The operation is an assassination of Big Stash, (Big Moustache) code named The Bearded Lady. It is obviously Sadaam Hussein.

The four characters are peak performance fighters.  Lieutenant Emma Stein (Kate Cole) is the Marines' poster girl, always sent for photo opportunities and promotion.

She is thorough, committed, feisty and is not usually sent on the secret missions known as Black Ops.

Lieutenant Studdard (Dion Mills) is a considered and controlled communications expert who, it is hinted, is a tough homosexual.

The third Soldier is Lieutenant Travis Freud, (Richard Cawthorne) a loud, foul-mouthed, sexist Southerner with a competitive streak.

He baits Stein with his chauvinism, taunts Studdard about his sexuality and challenges him to a hotdog-eating contest. Freud is machismo embodied and he obeys all orders.

Colonel Johns, (Kenneth Ransom) their commanding officer, is a demanding and challenging leader who, we suspect has a secret agenda.

Most of the play takes place during their preparations. We witness their first meeting when the three soldiers are still guessing at their upcoming mission.

When the Colonel finally briefs them they are surprised that their mission is an assassination. There is plenty of bravado, competition, rising tensions and verbal sparring.

What follows are secret meetings in which they argue about methods, weapons, communications devices and the timing and location of the kill.

All four actors are energetic and punchy in the roles. Shaplin's dialogue is smart, acerbic and rapid with the edginess and satirical quality of a New York comedy writer.

It is a very American play that does not resonate readily with the Australian sensibility.

The characters have unlikely but very entertaining arguments on philosophical points.

Greg Carroll directs the play with no on-stage physical action but the drama builds to the final scene, the proposed killing.

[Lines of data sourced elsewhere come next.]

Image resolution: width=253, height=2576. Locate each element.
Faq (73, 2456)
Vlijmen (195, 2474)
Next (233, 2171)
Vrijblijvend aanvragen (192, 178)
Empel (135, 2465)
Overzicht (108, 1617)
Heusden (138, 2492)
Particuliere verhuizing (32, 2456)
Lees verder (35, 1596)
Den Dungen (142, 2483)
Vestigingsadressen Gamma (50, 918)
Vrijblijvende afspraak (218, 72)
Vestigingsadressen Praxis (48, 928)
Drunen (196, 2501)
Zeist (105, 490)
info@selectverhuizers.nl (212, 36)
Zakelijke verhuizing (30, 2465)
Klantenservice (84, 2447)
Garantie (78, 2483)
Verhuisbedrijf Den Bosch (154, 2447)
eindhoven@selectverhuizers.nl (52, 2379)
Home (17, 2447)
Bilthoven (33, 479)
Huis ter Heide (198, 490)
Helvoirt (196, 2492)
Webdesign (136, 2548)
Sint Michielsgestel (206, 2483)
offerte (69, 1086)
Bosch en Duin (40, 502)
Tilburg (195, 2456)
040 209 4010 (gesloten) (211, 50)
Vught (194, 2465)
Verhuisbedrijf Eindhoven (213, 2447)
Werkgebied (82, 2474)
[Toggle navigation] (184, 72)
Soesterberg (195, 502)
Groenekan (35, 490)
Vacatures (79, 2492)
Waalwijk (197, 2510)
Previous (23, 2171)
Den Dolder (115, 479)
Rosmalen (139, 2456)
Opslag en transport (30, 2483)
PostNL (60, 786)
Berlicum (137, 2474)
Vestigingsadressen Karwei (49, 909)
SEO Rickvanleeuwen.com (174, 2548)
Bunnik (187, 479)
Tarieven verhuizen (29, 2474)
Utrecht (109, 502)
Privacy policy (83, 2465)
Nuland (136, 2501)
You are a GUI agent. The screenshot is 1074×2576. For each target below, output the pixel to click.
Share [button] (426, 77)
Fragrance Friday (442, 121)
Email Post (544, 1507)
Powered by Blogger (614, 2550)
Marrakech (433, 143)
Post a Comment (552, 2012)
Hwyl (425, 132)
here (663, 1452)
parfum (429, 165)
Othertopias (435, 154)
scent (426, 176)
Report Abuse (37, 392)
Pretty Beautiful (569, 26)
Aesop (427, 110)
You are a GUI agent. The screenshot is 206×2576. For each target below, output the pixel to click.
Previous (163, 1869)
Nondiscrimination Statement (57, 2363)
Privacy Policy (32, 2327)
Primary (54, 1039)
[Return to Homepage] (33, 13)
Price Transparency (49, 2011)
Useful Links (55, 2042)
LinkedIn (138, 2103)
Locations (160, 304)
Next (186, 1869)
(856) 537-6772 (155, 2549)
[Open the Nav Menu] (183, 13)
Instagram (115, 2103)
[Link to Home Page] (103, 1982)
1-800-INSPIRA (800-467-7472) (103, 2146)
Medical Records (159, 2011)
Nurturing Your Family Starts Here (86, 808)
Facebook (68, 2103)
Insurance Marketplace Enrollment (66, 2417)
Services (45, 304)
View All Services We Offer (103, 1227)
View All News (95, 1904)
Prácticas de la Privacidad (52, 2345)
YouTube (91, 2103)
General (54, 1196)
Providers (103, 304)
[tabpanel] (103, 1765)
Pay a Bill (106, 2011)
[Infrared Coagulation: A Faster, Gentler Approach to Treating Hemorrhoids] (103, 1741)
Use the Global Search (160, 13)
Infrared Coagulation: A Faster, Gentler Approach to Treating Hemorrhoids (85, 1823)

The stage is darkness except for pin lights attached to the actors' headsets.

This scene might be more effective if shouting had not obscured the tension. Also, the stated frisson of sexual tension between Freud and Stein was not visible.

The rhythm of the play is a little out of balance. The cuing is slow for dialogue written to snap and crackle.

Pugilist Specialist is a witty and vigorous representation of four dangerous fighting people.